[PROVIDED RECORDS Boundary: Start]

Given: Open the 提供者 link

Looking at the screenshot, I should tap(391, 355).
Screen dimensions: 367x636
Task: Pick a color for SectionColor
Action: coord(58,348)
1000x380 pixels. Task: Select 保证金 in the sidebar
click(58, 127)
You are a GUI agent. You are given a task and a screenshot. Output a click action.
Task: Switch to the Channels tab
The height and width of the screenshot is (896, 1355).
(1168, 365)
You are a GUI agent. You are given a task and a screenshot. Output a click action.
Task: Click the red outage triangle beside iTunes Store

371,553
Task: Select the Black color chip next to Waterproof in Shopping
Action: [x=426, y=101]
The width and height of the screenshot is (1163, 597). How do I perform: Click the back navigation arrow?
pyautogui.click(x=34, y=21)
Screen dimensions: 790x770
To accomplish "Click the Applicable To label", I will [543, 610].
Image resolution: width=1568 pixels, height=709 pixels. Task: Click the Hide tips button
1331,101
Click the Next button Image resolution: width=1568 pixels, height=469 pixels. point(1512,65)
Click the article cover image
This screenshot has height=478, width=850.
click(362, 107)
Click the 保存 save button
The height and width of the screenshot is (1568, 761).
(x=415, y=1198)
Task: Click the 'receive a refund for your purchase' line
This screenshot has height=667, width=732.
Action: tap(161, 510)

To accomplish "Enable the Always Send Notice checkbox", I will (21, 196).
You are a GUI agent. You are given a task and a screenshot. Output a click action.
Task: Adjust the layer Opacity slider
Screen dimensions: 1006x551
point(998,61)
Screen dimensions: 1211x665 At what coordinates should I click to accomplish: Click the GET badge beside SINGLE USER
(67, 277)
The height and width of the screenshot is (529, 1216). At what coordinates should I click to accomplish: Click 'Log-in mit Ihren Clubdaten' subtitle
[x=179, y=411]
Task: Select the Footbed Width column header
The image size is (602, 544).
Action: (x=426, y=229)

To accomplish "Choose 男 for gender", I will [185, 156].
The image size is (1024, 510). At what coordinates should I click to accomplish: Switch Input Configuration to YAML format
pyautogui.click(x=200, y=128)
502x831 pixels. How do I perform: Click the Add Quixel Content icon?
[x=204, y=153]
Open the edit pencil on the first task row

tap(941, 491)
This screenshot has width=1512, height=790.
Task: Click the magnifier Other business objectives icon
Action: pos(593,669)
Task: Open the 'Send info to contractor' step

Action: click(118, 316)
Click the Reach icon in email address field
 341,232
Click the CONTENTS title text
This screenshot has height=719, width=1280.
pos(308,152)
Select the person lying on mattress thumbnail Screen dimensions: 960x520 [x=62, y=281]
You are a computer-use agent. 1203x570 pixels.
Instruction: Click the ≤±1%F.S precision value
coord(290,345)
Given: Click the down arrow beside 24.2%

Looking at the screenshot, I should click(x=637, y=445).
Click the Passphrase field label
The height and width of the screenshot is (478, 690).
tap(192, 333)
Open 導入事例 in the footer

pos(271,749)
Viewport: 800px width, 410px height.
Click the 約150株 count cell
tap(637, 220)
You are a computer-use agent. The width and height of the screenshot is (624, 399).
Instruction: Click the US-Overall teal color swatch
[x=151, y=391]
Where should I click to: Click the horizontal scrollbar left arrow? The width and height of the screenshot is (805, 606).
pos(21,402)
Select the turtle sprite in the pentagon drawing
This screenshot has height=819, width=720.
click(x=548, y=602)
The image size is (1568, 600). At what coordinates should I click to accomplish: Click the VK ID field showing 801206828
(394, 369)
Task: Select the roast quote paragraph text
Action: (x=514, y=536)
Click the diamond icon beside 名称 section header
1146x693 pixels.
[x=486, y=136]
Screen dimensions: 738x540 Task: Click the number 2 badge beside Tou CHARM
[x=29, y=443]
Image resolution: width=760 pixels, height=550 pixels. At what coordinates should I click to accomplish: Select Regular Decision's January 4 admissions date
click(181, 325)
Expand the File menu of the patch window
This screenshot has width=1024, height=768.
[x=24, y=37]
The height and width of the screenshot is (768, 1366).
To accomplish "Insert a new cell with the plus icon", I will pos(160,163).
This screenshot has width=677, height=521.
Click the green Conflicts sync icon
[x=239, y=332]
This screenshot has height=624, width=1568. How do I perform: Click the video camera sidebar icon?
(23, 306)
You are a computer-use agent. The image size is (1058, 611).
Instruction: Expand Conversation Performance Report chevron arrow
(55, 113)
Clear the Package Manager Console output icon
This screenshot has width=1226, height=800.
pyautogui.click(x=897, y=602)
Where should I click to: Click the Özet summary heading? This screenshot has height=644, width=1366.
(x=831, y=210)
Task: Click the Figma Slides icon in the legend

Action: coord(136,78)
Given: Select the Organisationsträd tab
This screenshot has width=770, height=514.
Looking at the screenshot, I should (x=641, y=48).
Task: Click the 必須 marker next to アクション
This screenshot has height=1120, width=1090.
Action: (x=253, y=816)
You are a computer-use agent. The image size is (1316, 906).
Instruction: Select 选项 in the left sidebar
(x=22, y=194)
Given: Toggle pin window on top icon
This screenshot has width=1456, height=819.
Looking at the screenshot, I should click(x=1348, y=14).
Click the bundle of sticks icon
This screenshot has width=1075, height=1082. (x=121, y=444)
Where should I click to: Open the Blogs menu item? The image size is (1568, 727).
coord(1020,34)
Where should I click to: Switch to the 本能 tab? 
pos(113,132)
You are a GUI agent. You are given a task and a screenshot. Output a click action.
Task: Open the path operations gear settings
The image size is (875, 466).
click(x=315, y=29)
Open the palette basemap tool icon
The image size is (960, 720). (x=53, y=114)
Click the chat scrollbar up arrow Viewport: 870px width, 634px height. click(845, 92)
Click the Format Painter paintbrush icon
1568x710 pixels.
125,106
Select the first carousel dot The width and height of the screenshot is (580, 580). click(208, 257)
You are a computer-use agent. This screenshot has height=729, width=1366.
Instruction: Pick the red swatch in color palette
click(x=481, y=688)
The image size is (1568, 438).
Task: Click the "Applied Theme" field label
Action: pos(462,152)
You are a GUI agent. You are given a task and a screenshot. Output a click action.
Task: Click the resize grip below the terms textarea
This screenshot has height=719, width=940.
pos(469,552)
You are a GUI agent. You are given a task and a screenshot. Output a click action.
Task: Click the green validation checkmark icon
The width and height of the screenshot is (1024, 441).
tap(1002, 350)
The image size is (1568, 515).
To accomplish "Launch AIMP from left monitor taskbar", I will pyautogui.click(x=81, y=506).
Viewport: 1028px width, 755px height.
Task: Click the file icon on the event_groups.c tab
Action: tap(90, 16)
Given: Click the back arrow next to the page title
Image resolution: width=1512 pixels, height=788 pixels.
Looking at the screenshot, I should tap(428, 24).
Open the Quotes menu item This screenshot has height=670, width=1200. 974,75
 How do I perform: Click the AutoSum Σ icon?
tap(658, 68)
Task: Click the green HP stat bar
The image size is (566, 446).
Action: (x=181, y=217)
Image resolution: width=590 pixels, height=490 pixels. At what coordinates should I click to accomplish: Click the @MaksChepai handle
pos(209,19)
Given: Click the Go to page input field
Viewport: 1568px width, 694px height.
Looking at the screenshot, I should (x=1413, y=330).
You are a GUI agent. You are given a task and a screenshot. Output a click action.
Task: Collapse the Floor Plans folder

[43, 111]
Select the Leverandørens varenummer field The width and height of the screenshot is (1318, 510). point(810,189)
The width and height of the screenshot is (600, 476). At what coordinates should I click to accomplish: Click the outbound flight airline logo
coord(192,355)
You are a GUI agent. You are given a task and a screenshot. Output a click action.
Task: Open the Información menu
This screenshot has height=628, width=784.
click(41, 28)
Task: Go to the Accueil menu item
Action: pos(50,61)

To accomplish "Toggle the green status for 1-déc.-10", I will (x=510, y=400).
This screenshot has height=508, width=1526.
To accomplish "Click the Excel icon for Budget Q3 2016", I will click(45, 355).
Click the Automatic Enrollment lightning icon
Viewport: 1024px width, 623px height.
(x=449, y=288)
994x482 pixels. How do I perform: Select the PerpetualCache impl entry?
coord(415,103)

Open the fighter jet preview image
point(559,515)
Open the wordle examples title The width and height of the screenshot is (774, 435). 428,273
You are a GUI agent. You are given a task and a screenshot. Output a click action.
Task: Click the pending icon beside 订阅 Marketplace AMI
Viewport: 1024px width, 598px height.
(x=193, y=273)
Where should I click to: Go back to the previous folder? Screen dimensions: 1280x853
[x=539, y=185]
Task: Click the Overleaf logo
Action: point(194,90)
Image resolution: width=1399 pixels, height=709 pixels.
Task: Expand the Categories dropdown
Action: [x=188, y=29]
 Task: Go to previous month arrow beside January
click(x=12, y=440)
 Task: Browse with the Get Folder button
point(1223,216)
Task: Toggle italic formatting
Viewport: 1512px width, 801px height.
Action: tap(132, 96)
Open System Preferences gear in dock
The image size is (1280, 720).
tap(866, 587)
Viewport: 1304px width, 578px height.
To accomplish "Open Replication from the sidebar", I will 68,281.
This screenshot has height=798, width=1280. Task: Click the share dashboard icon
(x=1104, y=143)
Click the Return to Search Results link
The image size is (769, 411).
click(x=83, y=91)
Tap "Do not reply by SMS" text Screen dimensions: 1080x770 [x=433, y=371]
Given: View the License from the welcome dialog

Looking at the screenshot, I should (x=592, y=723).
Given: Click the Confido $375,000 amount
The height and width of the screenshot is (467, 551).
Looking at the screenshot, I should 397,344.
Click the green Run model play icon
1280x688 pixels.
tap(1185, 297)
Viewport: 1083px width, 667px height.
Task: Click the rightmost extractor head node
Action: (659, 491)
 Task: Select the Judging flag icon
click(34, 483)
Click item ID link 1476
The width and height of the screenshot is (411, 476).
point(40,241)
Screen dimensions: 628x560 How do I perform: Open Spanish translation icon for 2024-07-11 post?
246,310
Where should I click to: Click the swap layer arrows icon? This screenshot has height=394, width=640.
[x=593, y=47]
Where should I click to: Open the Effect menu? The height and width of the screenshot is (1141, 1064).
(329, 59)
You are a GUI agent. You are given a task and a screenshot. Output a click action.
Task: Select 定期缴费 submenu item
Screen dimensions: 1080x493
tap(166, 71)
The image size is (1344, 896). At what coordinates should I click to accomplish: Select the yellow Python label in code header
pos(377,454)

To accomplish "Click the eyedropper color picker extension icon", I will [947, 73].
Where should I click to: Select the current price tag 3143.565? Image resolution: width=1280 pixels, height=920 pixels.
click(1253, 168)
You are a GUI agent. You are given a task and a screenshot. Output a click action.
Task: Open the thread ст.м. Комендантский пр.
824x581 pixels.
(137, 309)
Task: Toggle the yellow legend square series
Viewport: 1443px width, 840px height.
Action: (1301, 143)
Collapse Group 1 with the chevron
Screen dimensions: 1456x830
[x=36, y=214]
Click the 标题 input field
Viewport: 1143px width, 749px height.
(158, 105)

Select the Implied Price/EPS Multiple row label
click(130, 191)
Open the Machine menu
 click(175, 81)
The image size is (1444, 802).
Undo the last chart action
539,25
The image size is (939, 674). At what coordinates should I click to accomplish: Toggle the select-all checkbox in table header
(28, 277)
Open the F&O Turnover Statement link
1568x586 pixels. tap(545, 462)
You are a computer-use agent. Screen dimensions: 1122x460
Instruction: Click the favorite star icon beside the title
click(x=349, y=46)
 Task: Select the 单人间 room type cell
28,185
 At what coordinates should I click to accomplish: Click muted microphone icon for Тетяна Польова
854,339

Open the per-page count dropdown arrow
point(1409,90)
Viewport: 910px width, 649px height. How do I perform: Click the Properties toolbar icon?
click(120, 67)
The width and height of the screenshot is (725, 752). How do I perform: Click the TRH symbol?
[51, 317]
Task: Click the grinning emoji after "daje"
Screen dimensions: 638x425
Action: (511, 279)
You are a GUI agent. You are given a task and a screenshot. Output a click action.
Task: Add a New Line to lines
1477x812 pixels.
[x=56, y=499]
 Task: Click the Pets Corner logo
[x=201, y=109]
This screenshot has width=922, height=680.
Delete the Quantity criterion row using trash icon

[PROVIDED RECORDS Boundary: End]

■ **ASSIGNMENT**
The lines holding the word "computer" are the answer. Find them in the entries and copy them.

■ **WRITTEN ANSWER**
You are a computer-use agent. 1203x570 pixels.
You are a computer-use agent. The width and height of the screenshot is (624, 399).
You are a computer-use agent. The image size is (1058, 611).
You are a computer-use agent. The image size is (1316, 906).
You are a computer-use agent. This screenshot has height=729, width=1366.
You are a computer-use agent. Screen dimensions: 1122x460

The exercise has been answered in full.